Les socialistes travaillistes ont lutté pour résister à cet assaut parce que peu d’entre eux l’avaient prédit. La plupart ont été rassurés par les promesses de campagne aujourd’hui disparues de Starmer d’unifier le parti et de préserver l’essentiel du programme de Corbyn. De retour début 2020, Paul Mason confiant prédit que “Starmer ne purgera pas la gauche, et il ne permettra pas aux autres de purger la gauche.” Owen Jones a fait valoir que “le moment est venu pour une amitié critique” entre les deux ailes du parti, notant que “contrairement à la plupart des dirigeants travaillistes, la politique de Starmer est enracinée dans la politique extra-parlementaire : il faut faire appel à ces instincts”.
Mais cette vision de Starmer, en tant qu’étranger à Westminster qui pourrait être influencé par les membres alignés sur Momentum, a toujours été une illusion réconfortante. L’examen de ses activités « extraparlementaires » n’incite guère à l’optimisme. En fait, les caractéristiques dominantes de son leadership – un retour à la politique étrangère blairiste combinée à un assaut incessant contre la gauche – sont parfaitement en phase avec son parcours politique.
Comme j’en parle dans Le projet Starmer: Un voyage vers la droite (à paraître avec Verso), la proximité avec les agences de sécurité anglo-américaines était un élément clé de la formation intellectuelle de Starmer. En tant que chef du Crown Prosecution Service (CPS) de 2008 à 2013, Starmer a travaillé en étroite collaboration avec le ministère des Affaires étrangères, l’Agence de sécurité nationale et la direction des opérations spécialisées sur un programme visant à envoyer des avocats d’État dans des pays où ils pourraient faire progresser les objectifs de la politique étrangère britannique, y compris campagnes anti-drogue et opérations de « contre-terrorisme ». Ces efforts ont été aidés par l’ancien responsable de l’OTAN Mark Sedwill et coordonnés aux côtés de l’administration Barack Obama. Deux des anciens collègues de Starmer m’ont dit qu’il avait conclu un accord avec le ministère américain de la Justice (DOJ) qui garantissait que le CPS ne contreviendrait pas aux intérêts américains dans son travail à l’étranger.

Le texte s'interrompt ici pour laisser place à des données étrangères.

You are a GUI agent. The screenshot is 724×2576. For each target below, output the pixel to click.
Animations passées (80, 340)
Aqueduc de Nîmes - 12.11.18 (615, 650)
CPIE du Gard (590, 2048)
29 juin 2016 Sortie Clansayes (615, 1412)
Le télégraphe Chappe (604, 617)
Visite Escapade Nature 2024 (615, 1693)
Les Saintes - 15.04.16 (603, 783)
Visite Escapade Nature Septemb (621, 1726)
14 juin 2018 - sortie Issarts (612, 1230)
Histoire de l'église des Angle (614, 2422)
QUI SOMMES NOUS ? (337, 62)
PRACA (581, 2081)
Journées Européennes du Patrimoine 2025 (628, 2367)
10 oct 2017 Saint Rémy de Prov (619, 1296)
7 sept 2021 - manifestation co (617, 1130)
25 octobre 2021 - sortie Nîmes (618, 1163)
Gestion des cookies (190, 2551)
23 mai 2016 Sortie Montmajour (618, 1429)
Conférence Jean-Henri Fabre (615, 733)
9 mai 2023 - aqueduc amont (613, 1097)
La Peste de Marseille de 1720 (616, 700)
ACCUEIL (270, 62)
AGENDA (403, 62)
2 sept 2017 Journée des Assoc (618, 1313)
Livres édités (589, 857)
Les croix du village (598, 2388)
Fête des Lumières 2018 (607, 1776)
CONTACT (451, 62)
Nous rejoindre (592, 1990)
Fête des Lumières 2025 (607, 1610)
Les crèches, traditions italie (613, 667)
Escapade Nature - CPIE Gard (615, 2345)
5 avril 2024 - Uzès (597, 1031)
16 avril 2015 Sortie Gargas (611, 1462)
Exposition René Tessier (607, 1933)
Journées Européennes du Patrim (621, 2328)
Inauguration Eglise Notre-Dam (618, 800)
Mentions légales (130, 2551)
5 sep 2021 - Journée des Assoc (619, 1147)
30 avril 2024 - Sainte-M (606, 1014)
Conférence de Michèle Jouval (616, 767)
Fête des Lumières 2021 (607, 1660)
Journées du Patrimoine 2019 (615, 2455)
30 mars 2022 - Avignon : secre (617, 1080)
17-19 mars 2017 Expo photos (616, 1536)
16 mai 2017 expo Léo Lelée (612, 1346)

Cette relation étroite avec l’appareil de sécurité transatlantique semble avoir influencé certaines des décisions de poursuite de Starmer. Maintes et maintes fois, il a poursuivi des suspects recherchés par le DOJ – souvent sous des prétextes extrêmement superficiels – tout en protégeant les autres de toute responsabilité. Par exemple, en 2012, Starmer a travaillé pour extrader Christopher Tappin, un homme d’affaires à la retraite de soixante-cinq ans qui aurait tenté de vendre trente-cinq batteries à l’armée iranienne en violation des sanctions américaines.
Il a infligé le même traitement à Gary McKinnon, l’expert en informatique autiste dont l’extradition – qui aurait pu le voir passer le reste de sa vie dans une prison américaine pour avoir piraté des bases de données militaires – a été bloquée par Theresa May pour des raisons humanitaires. La même année, Starmer a ouvert la voie à l’envoi de deux Britanniques, Syed Talha Ahsan et Babar Ahmad, dans une prison supermax américaine, où ils ont été placés à l’isolement pour une durée indéterminée pour leurs liens indirects avec un obscur site islamiste.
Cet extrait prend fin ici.